What it does
Using K Means clustering, we identified the optimal number of clusters. Then, the program uses a Non-negative Matrix Factorization to get the latent document-topic and term-topic probability matrices. Using the document-topic matrix, we found the 10 articles from either source that best represented the topic and saved a weighted average. We compared the weighted average of each topic to the 5 challenge embeddings to determine the topic whose embedding most closely matched each challenge embedding.
How we built it
We used Jupyter Notebooks (ipynb) to develop. The Pandas package was helpful for reading and cleaning the data. The Scikit-Learn package was extremely useful because of the inbuilt NMF and cosine similarity code.
Challenges we ran into
We tried using a simple 11-Means Classifier but had trouble with boundary articles influencing the results. Also, we tried LDA, a winner from last year's challenge, and found that it struggled with repeating terms across topics on this years' corpuses. We wanted to find how each close every embedding was to all topics' average embedding using a modified Gram-Schmidt algorithm. We did not have enough time to debug our implementation though.

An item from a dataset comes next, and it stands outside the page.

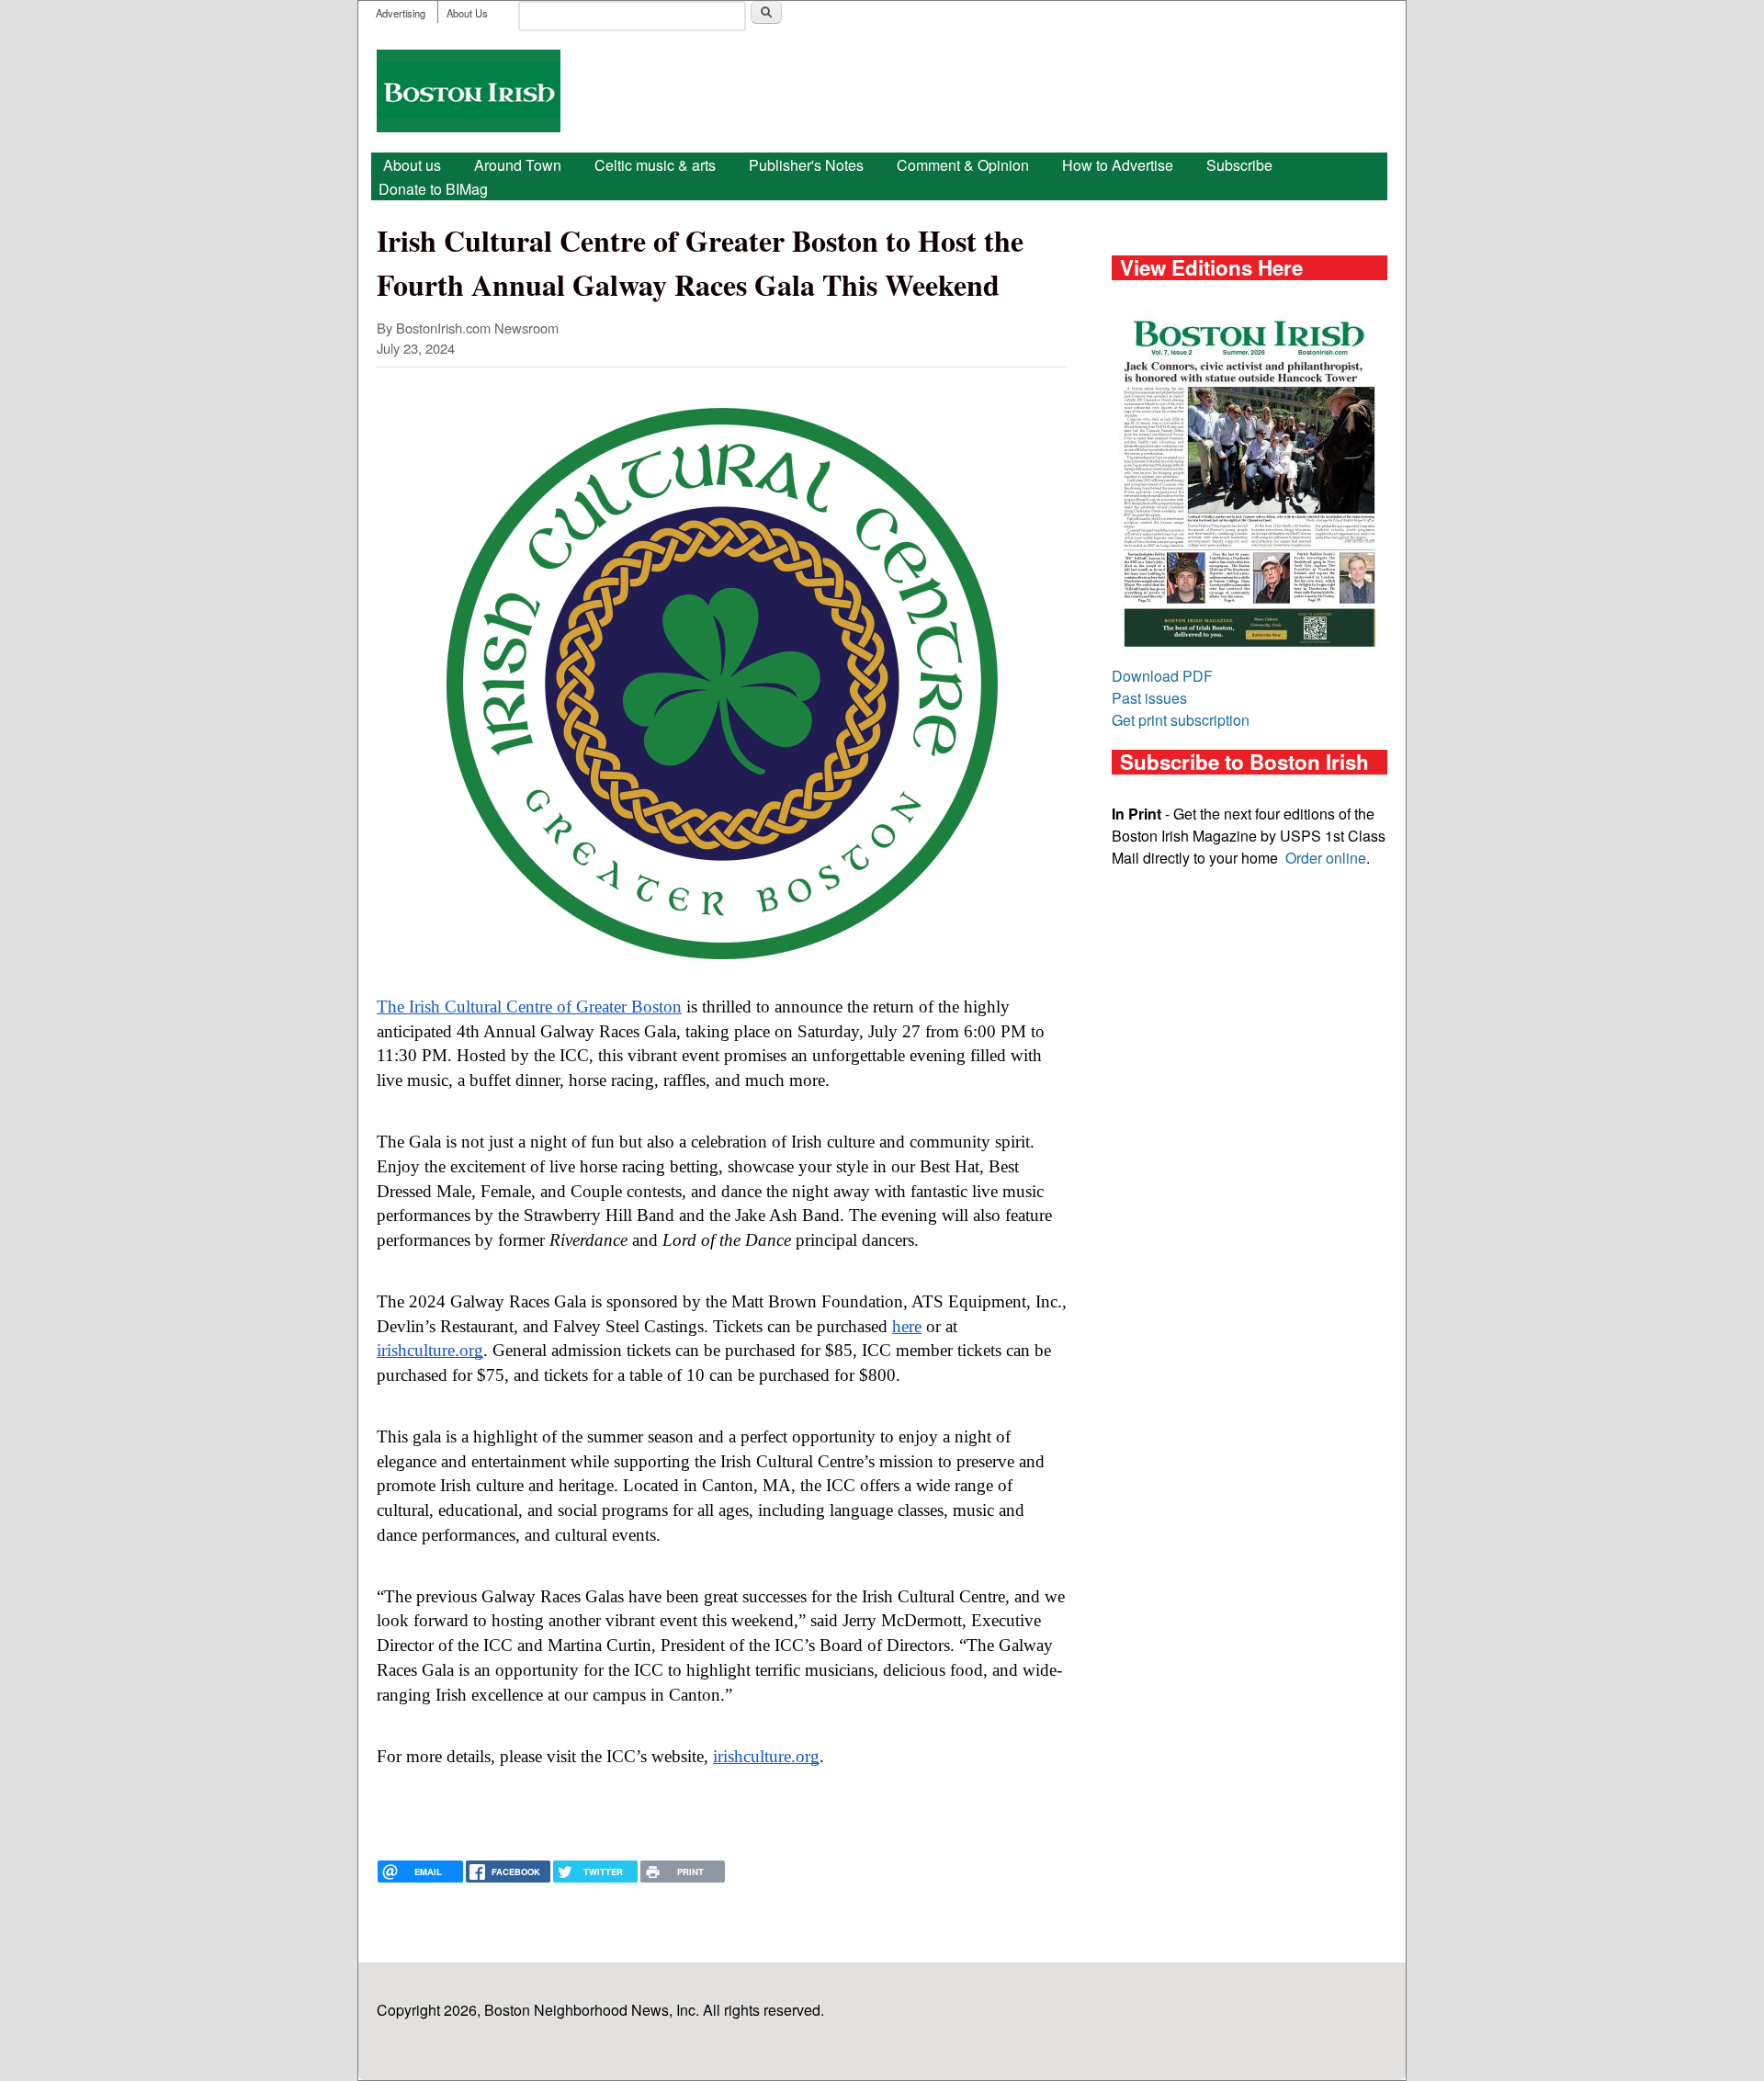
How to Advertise (1117, 164)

Accomplishments that we're proud of
We are proud that after creating a train-test split and running the same process, the test results checked out.
What we learned
We learned about Non-negative Matrix Factorization and how to statistically interpret matrix factorizations.
What's next for EmbedToText
I want to hack the hacked-Gram-Schmidt more and see if I can find multiple topics that each embedding relates to.